Fiction
Roti Buaya [10]

30 Jun 2011

<< cerita sebelumnya

Kamera mengikuti langkah Marissa. Ia berada dalam sebuah ruangan 2 x 2 meter yang disesaki panel pengatur pintu otomatis dan sebuah kotak kayu besar yang berfungsi sebagai meja. Beberapa buah rambu tergeletak di situ. Pos jaga itu dilengkapi toilet kecil berukuran 1 x 2 meter. Marissa melongokkan kepalanya sedikit. Sebuah pompa air tua bercat hijau ada di situ, disertai ember dan sebuah gayung yang sudah tidak ketahuan lagi warnanya.

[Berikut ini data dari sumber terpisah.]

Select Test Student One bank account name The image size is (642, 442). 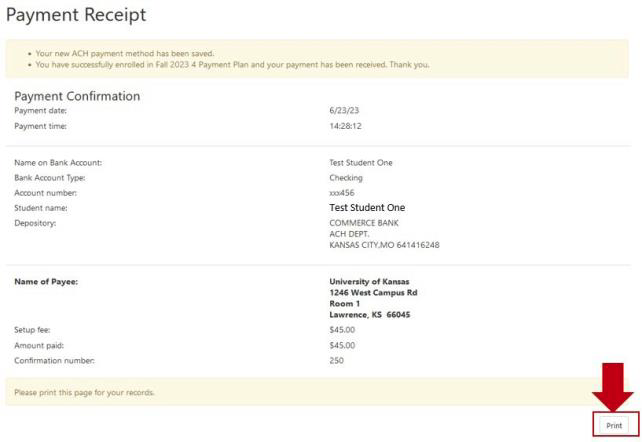pos(361,162)
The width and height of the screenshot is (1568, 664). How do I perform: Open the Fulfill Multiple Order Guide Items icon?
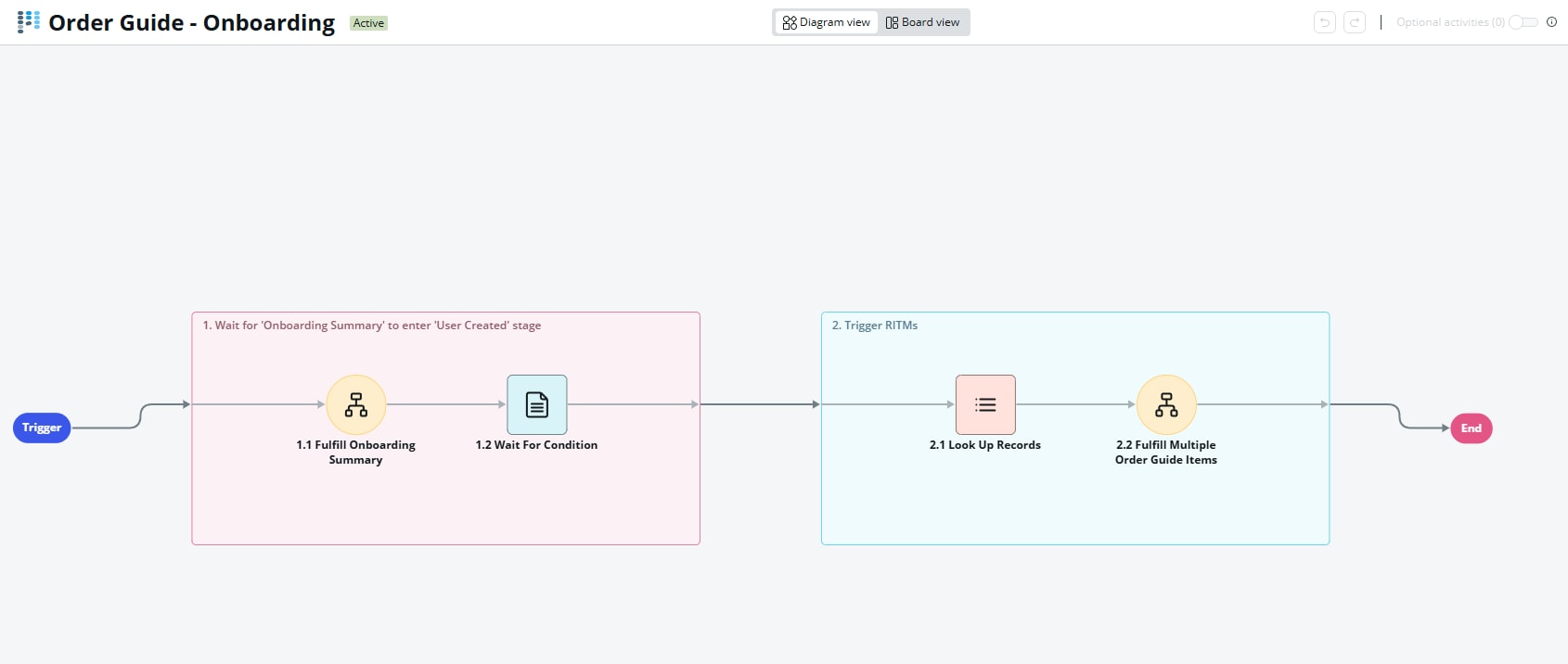click(1166, 404)
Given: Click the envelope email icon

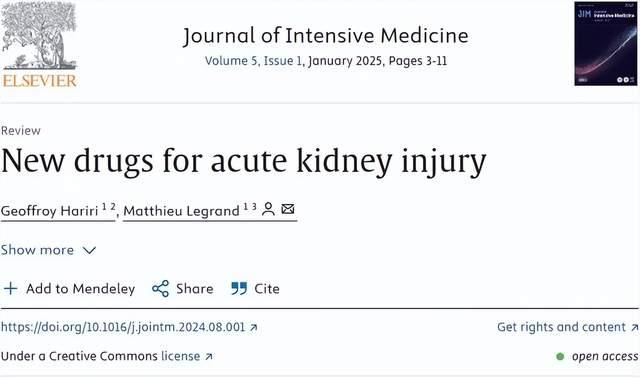Looking at the screenshot, I should (288, 209).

Kamera beralih. Sebuah kursi plastik lusuh tampak di sudut. Sebuah jam bulat menempel di dinding, di bagian bawahnya terpampang peraturan kerja yang dilaminasi. Satu poster besar bergambar yang warnanya mulai luntur, mendominasi dinding. Poster prosedur pengamanan pintu lintasan kereta api.

Telepon yang dilengkapi panel aluminium berisi tombol-tombol tampak menempel pada dinding dekat jendela. Ya, dua buah jendela kaca besar berada di sisi kiri dan kanan, memudahkan petugas melihat situasi pintu lintasan dan mengawasi arah datangnya kereta api. Mereka pun terlibat percakapan yang mengulas suka-duka penjaga pintu lintasan kereta api.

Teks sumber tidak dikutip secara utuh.